PROMPT :: Rewrite the stretch of rows from the line containing "Viewport: 1269px width, 824px height." through the end of the rows, swapping "author link" for "profile link" and changing nothing else. Omit the pictures from your answer.
•••••
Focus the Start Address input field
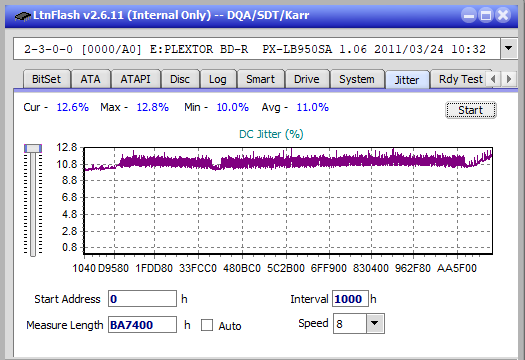 pyautogui.click(x=142, y=299)
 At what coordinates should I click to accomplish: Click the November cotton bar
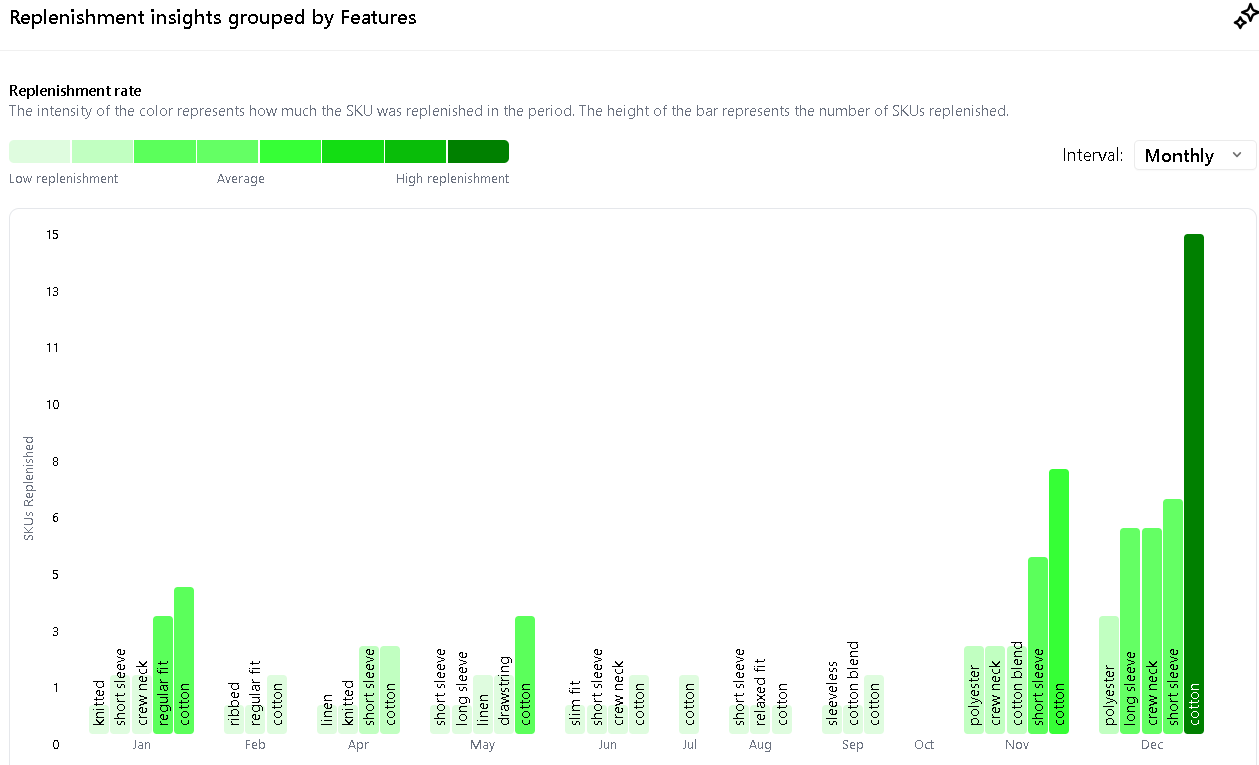pos(1059,601)
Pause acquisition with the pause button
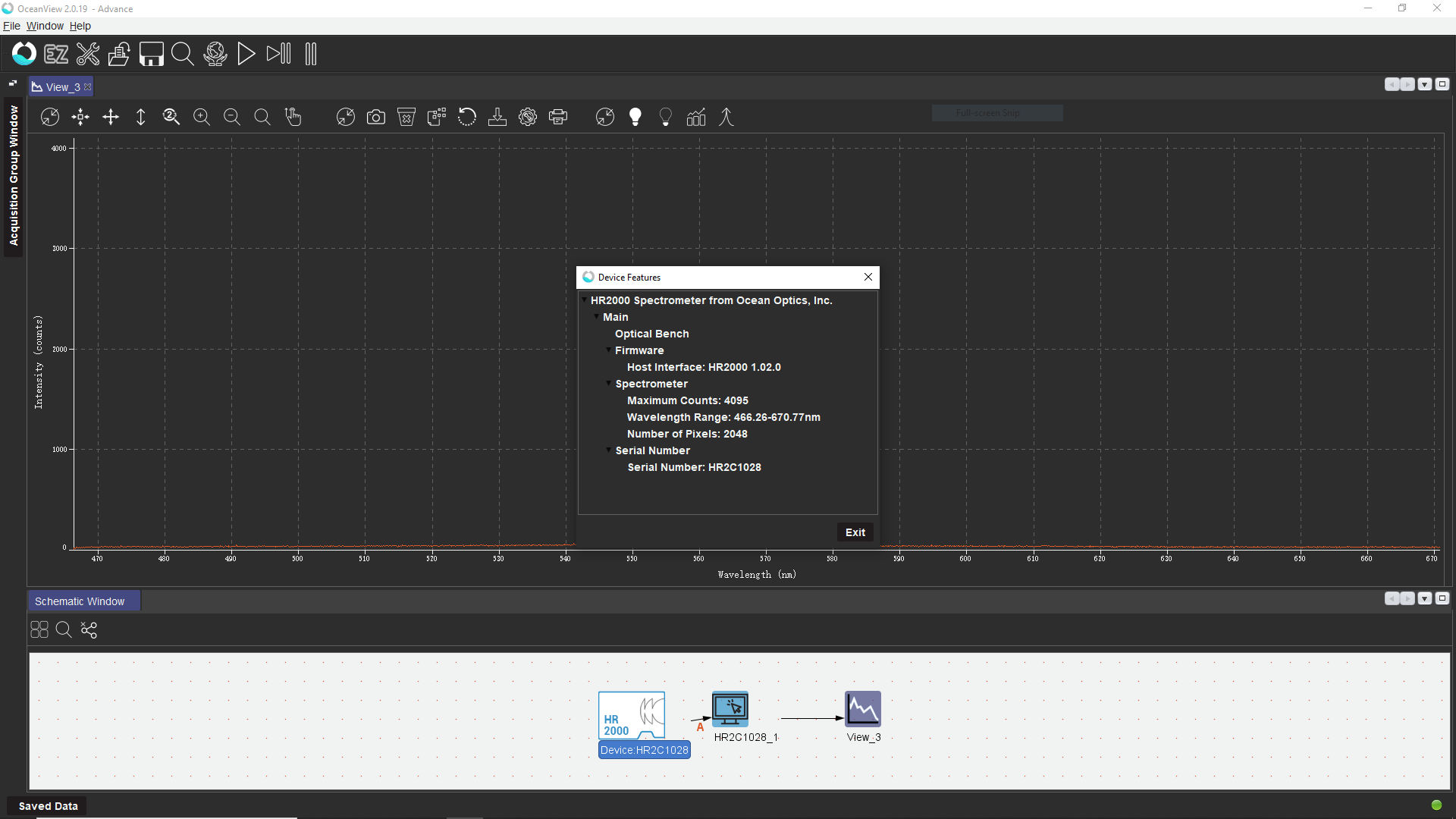The height and width of the screenshot is (819, 1456). [310, 54]
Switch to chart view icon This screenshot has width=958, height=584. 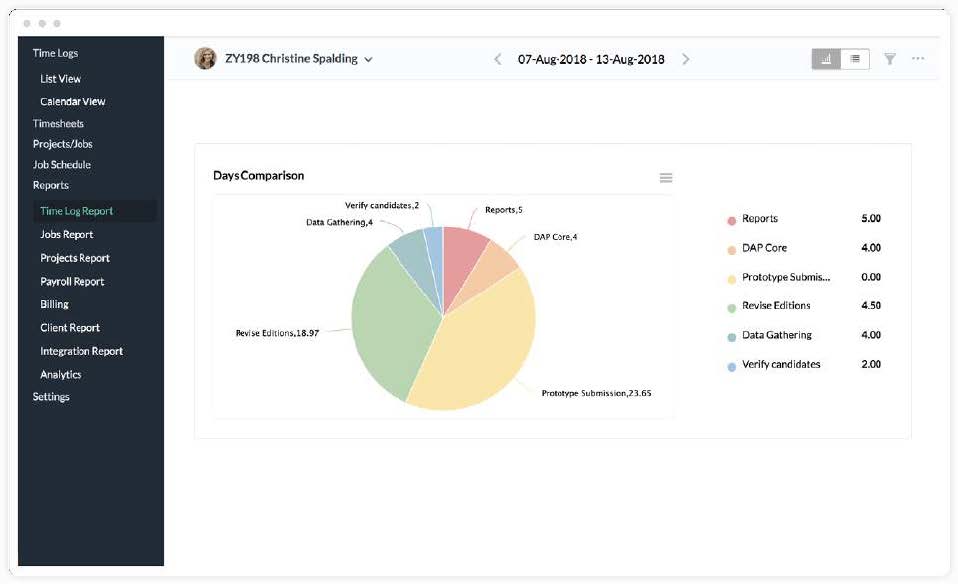click(826, 59)
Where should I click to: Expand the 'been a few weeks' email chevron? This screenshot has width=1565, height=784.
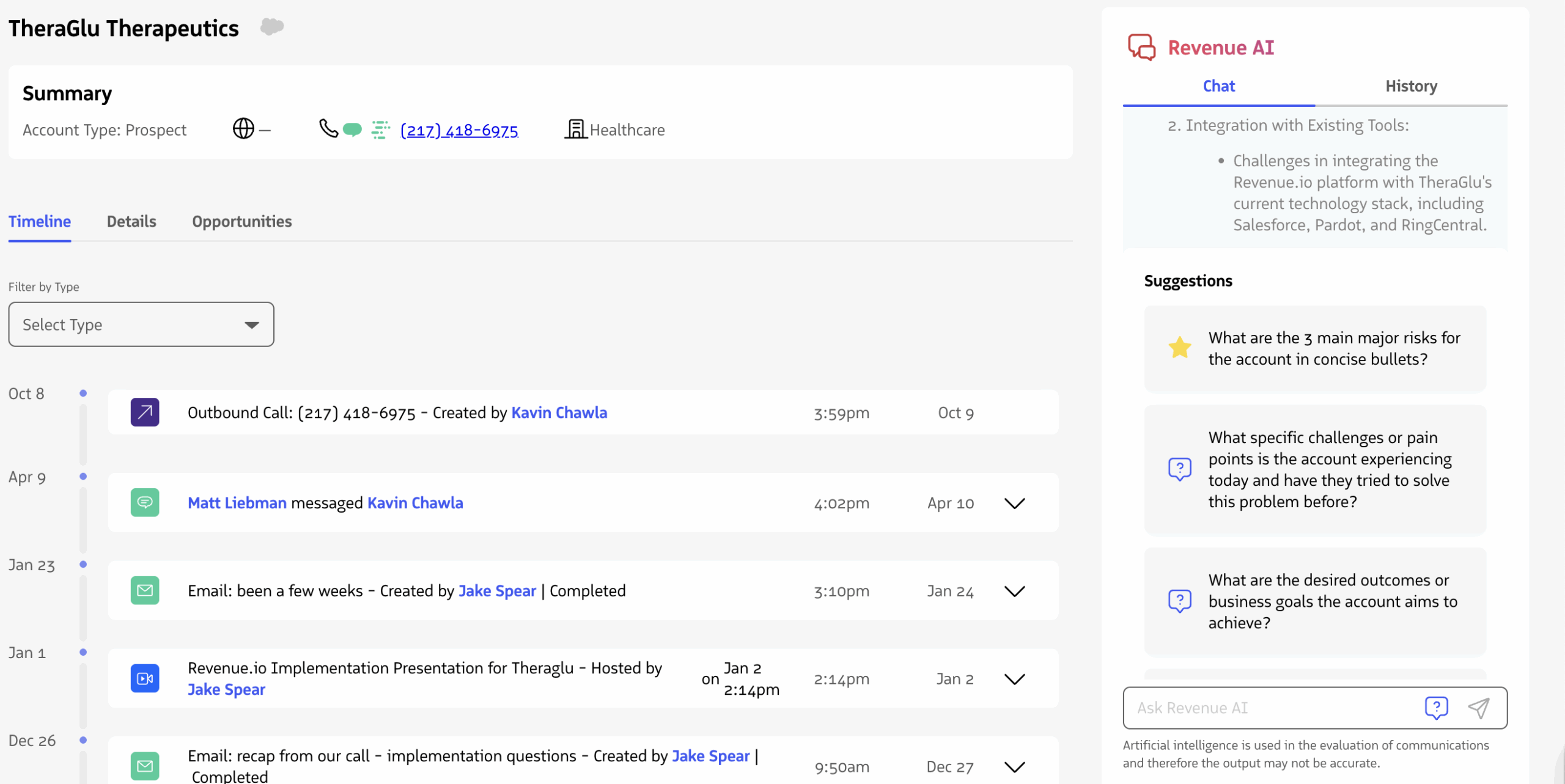(1014, 591)
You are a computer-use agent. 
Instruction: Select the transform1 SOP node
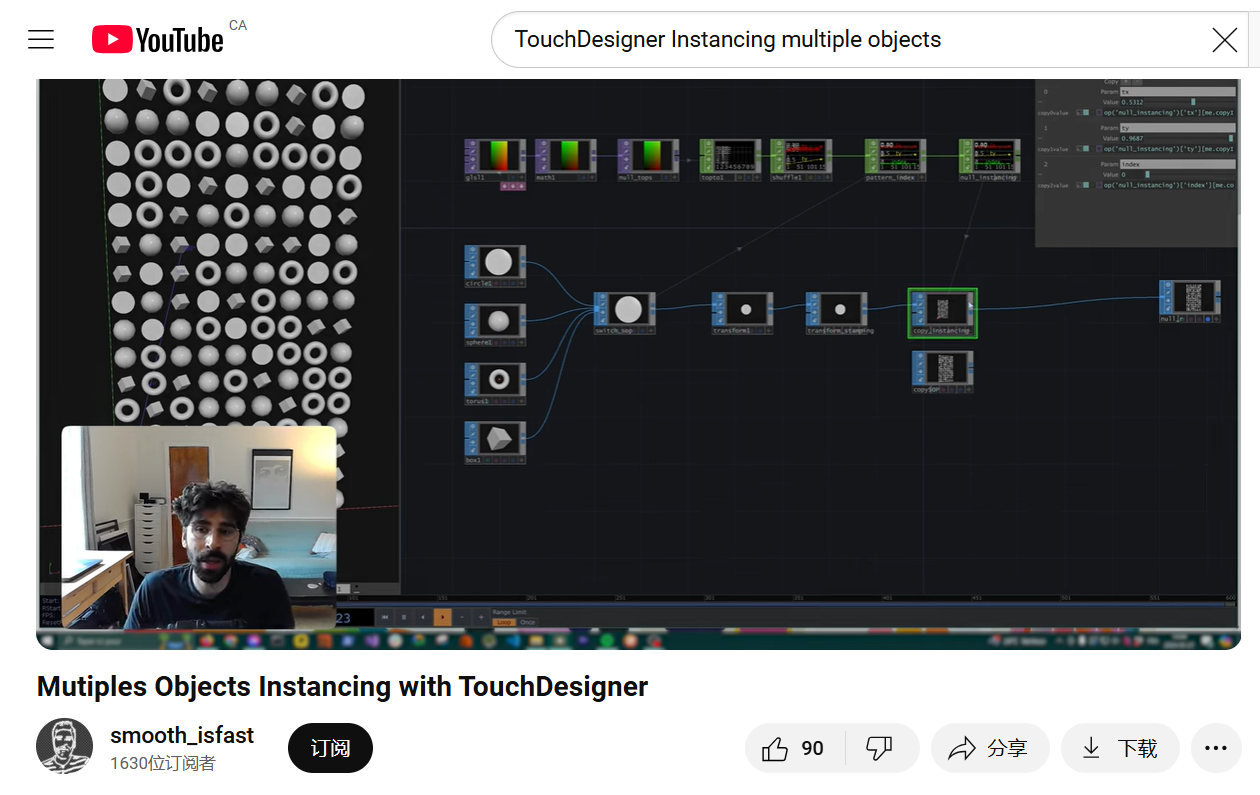coord(740,311)
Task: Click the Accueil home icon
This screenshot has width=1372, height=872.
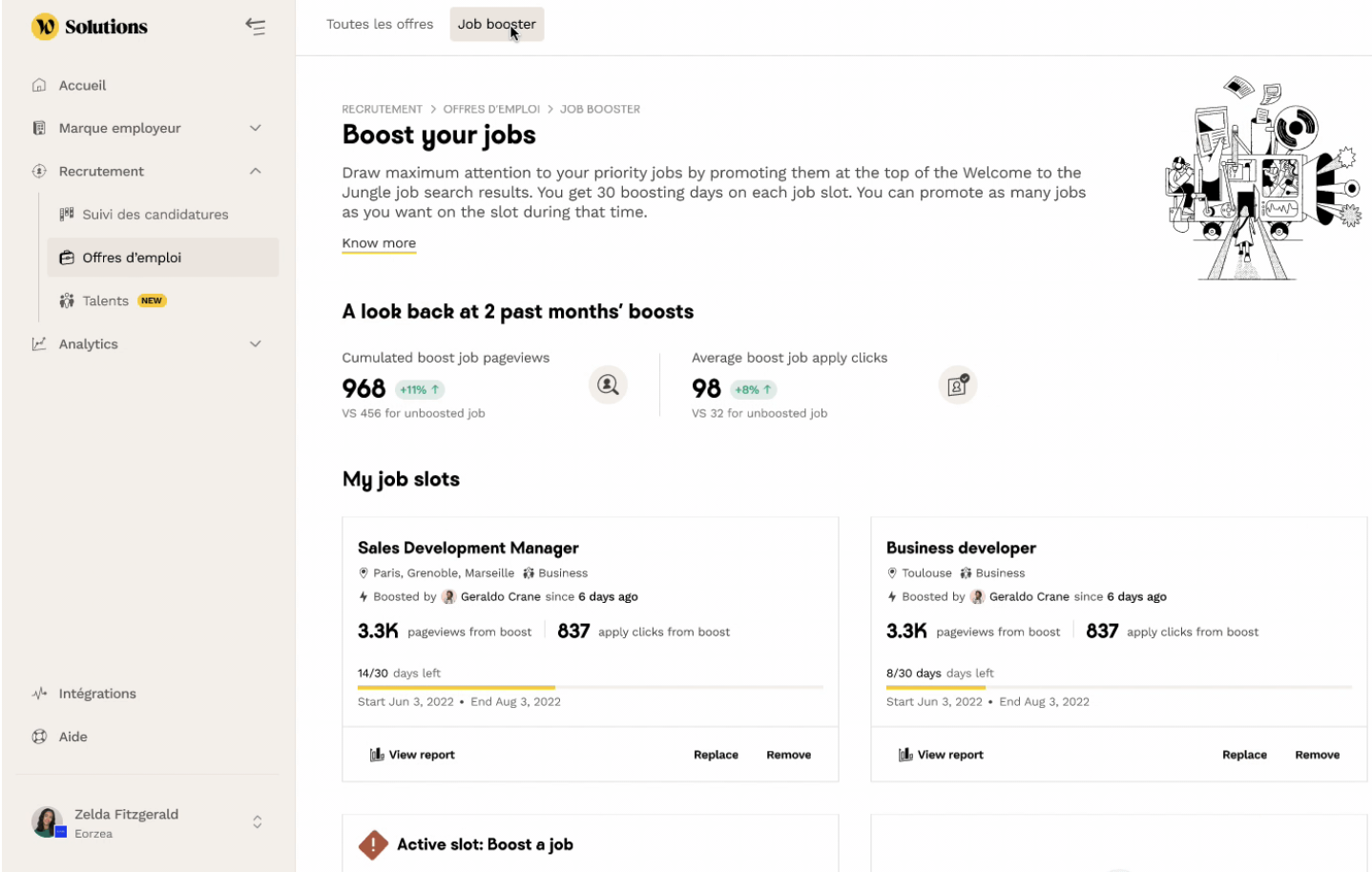Action: pos(39,85)
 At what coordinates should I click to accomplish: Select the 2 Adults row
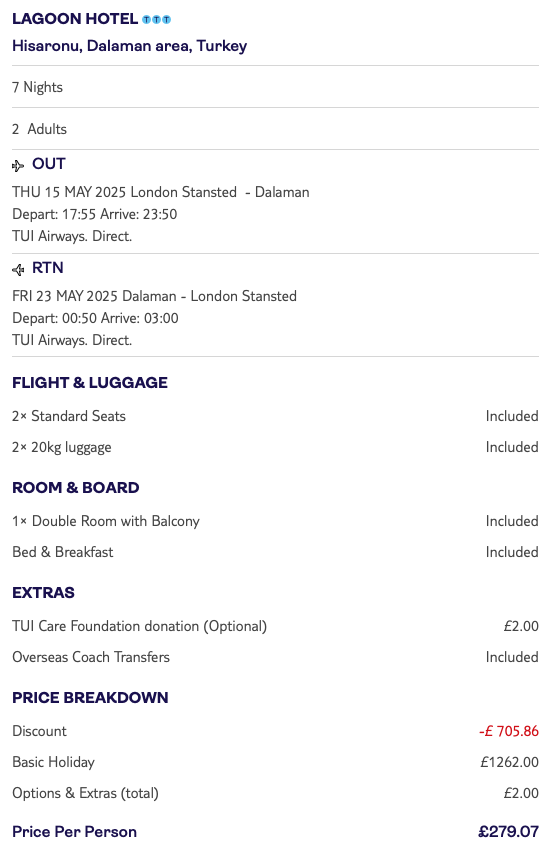tap(275, 129)
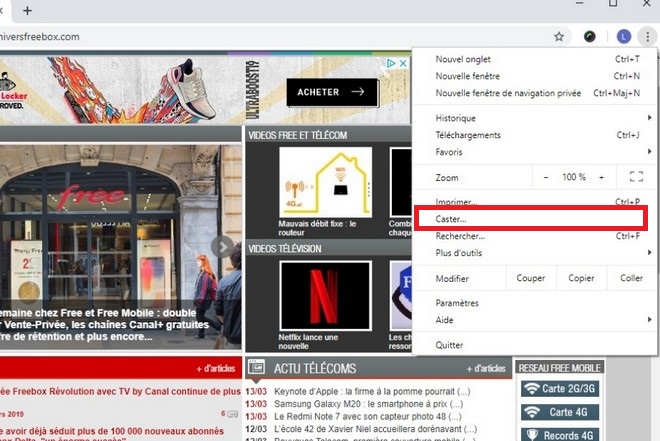The height and width of the screenshot is (441, 660).
Task: Click the bookmark star icon
Action: [559, 37]
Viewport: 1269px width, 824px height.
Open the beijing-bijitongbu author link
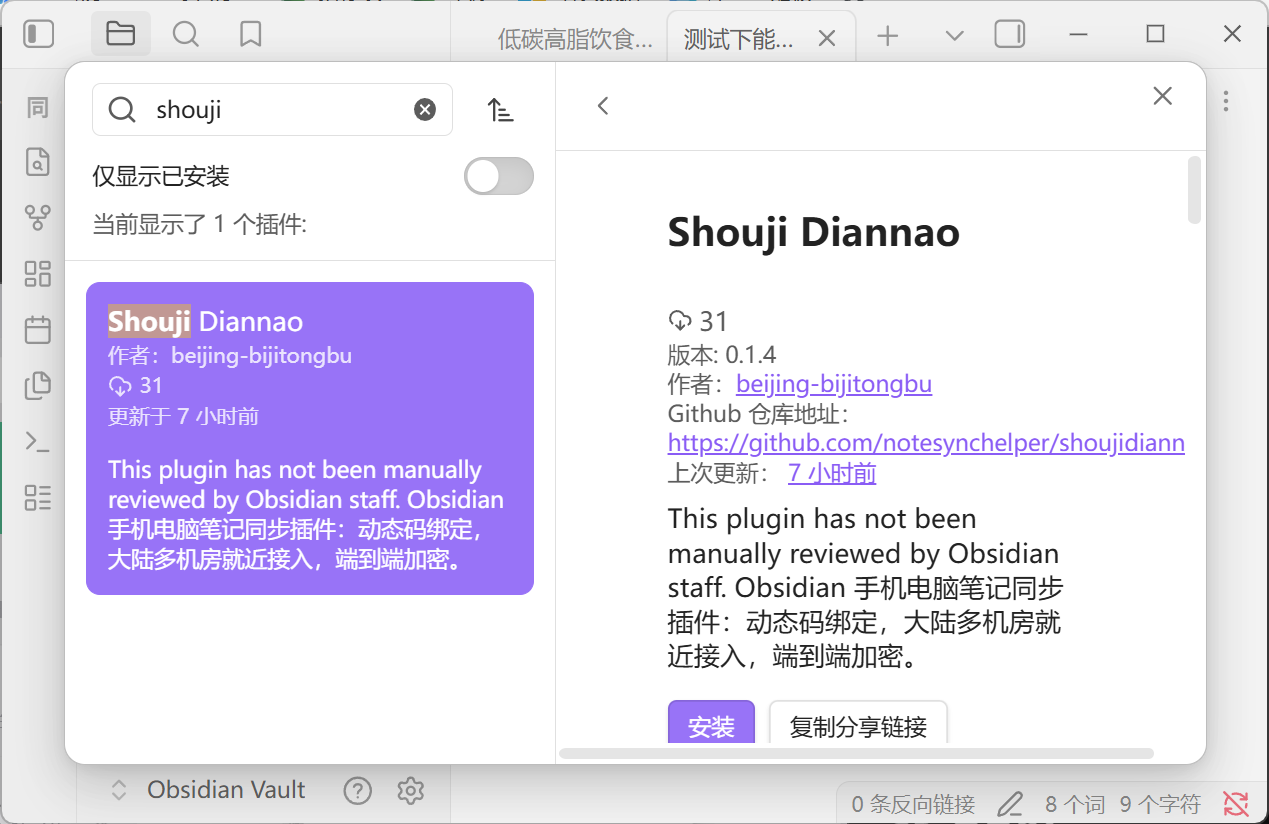click(834, 384)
•••••
WRITTEN RESPONSE ::
Viewport: 1269px width, 824px height.
Open the beijing-bijitongbu profile link
click(834, 384)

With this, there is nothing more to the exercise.